Read original article at Playboy.com
December 1, 2016
At just 22 years old, Garry Kasparov became a world chess champion. A Russian intellectual and sporting icon, Kasparov played chess up to fifteen moves ahead, even toppling IBM’s super computer Deep Blue in their first of two encounters. Often considered the game’s all-time great, he spent two decades at the top before quitting in 2005 to help lead the democracy movement against Russia’s dictator Vladimir Putin. In September 2001, Putin gulled Washington by being the first foreign leader to call President George W. Bush and declare his support for Bush’s “war on terror.” Bush later said he looked into Putin’s eyes and saw “a good soul.”
Kasparov, however, knew that Putin was wreaking havoc in Chechnya to cement his reign of terror. In 2009, Kasparov, who has long dismissed the fallacy that Putin is legitimately popular in Russia, was jailed for five days for protesting Russia’s 2008 elections, which many nationals believed to be rigged. In his March 2010 Playboy Interview, he noted “Ninety-nine percent of Chechen votes went to United Russia? Come on. Putin is the architect of the second Chechen war, which destroyed Grozny, the Chechen capital.” Two years later, Kasparov spent another five days in a Russian slammer after being arrested for protesting outside Pussy Riot’s show trial sentencing.
Winter Is Coming, Kasparov’s 2015 book detailing Putin’s rise and his threat, came out in paperback the day Donald Trump was elected. “It took just eight years for Russia to go from jubilant crowds celebrating the collapse of the Soviet Union in 1992 to the ascendance of former KGB agent Vladimir Putin to the presidency. Then it took Putin another eight years to corrupt or dismantle nearly every democratic element in the country,” reads one sharp, prescient passage. I phoned Kasparov on Thanksgiving Eve at his New York City home, where he has lived in self-imposed exile since 2013. Kasparov, who now chairs the Human Rights Foundation and is known for his brusque charisma and flashes of mordant wit, brought his fierce intellect, intense presence and forceful style as we discussed the fear of a Trump presidency and a Republican-controlled government moving social issues back to the 17th century.
After Trump’s election, Russian Deputy Foreign Minister Sergey Lavrov told a state-run news agency that “there were contacts” with the Trump team, saying “Obviously, we know most of the people from his entourage.” Do you believe Russia is responsible for Trump’s election?
The whole story of the rise of Donald Trump is extraordinary. Putin believes that if you’re strong enough and if your opponent is not responding, you can go as far as you want. For Putin, who’s always looking for an opportunity to show his strength and militancy, attacking the American political system was the highest prize of all. Now, President Barack Obama is very much reaping the harvest of his weak foreign policy because Russia tried to demonstrate its political might by attacking the very foundation of American democracy. It’s a fact that Russia definitely helped Donald Trump to be elected by revealing all these emails that were hacked, stolen from John Podesta and the DNC. Maybe Russia went even beyond that.
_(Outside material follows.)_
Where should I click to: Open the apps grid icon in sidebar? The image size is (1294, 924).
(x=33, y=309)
Extraordinarily, the NSA Director Michael Rogers said that there was “a conscious effort by a nation-state to attempt to achieve a specific effect.”
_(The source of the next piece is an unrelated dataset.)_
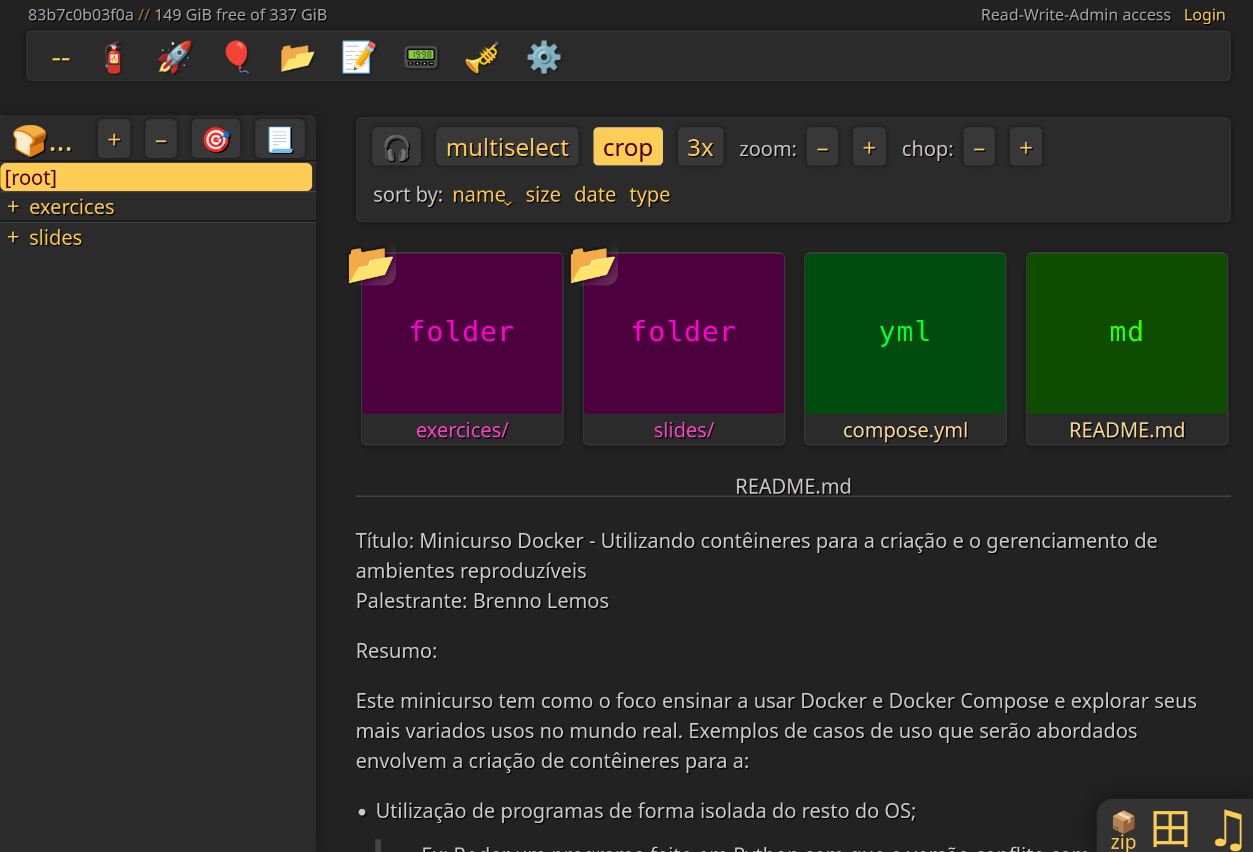Sort files by size
The image size is (1253, 852).
click(543, 195)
I agree that’s extraordinary. You have one of the top security chiefs of the United States pointing at Russia. Clearly it’s Russia. If this is correct, that means it comes as close as one can imagine to a declaration of war. The very mechanism of American democracy—the foundation of power—was in danger by interference of a hostile foreign power. And what did Obama do? Nothing.
Shouldn’t this be a bipartisan national security issue?
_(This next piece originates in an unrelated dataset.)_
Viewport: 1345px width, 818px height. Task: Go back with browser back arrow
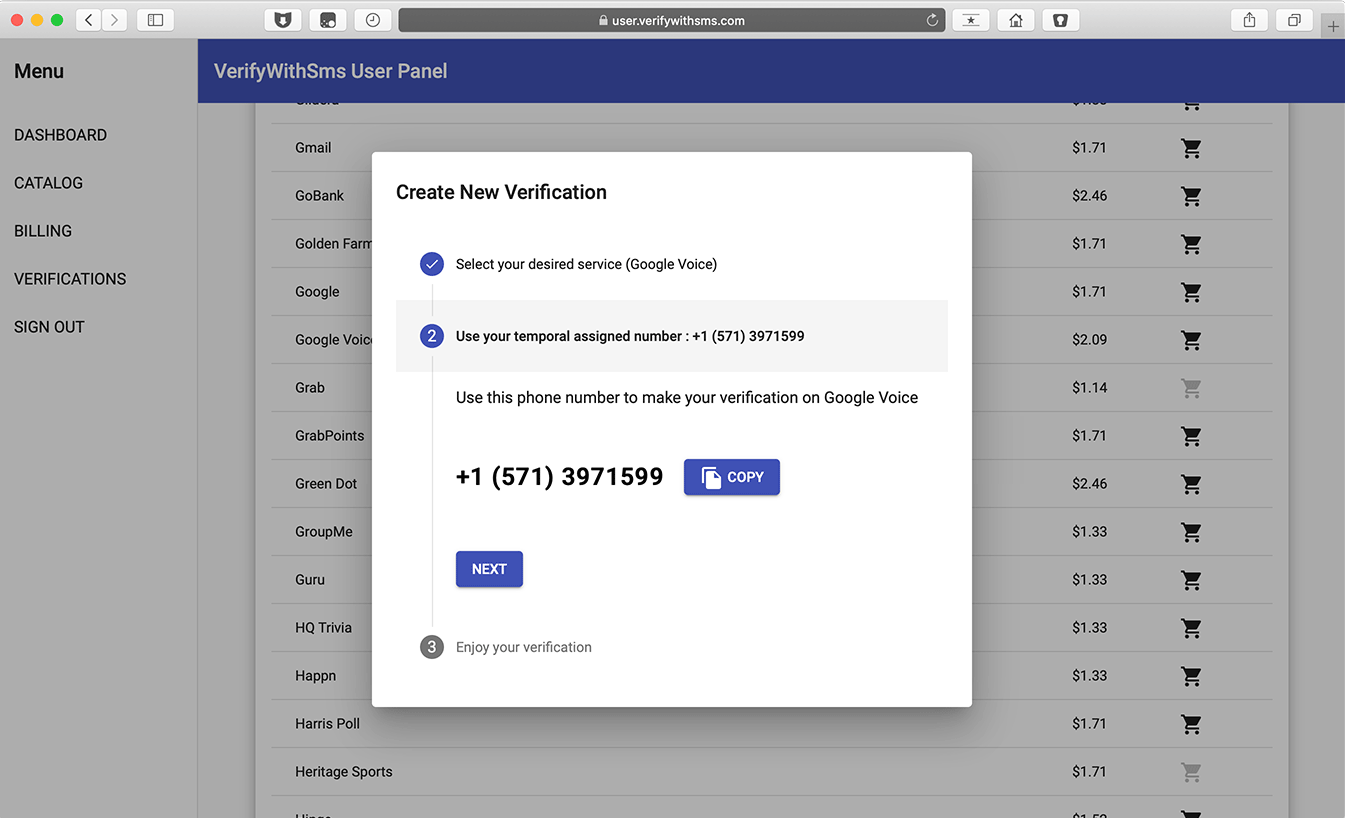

I’m surprised Chuck Schumer isn’t demanding a full-scale congressional investigation. Where are the Democrats? I understand Hillary Clinton’s campaign is demoralised, but still, I want to hear more. It’s quite serious. It’s so amazing that it’s Democrats who were targeted by Putin.
During the election, you described Trump’s links with Putin as “very sinister” and slammed him as Putin’s “perfect agent.”
We could suspect Trump having some kind of ties with Russian oligarchs because we know there was a massive infusion of foreign money to save him from bankruptcy in 2008 and 2009. I believe that’s one of the reasons he hasn’t released his tax returns, which I think is wrong. It’s morally and ethically wrong. The question is, what percentage of his money did come from Russia? Maybe it was an investment, maybe there were other strings attached.
Trump denounced every opportunity to blame Putin and blame Russia for the hacks and attacks on the American electoral system. Even after being briefed by American intelligence, he didn’t want to denounce Putin. For somebody who was inconsistent in almost everything, being so consistent in defending Putin raises my suspicions.
Trump had, for a while, Paul Manafort as his Campaign Manager and Manafort was an agent of Putin’s Ukranian puppet Viktor Yanukovych. Manafort won the Republican Convention, secured Trump’s nomination and crushed #NeverTrump. Again, [I have] questions. But as someone who is always looking for tangible evidence, I understand that it could also be Putin’s belief in Trump. Trump, unlike Hillary Clinton, would be the perfect agent of chaos. NATO, the European Union, treaties, agreements—[these are] things that prevent a dictator from going wild. Trump’s deals with Putin could help Putin ruin the institutions that have provided security to Europe and the world. It seems Putin expects Trump to behave like a dealmaker who doesn’t care about values and America’s role as leader of the free world. They’re both egotistical oligarchs.
Vice President-elect Mike Pence recently went to see Hamilton on Broadway in New York, where fellow attendees booed him and the cast addressed him personally. Afterward, Trump intemperately attacked cast members and producers. How did you react to that?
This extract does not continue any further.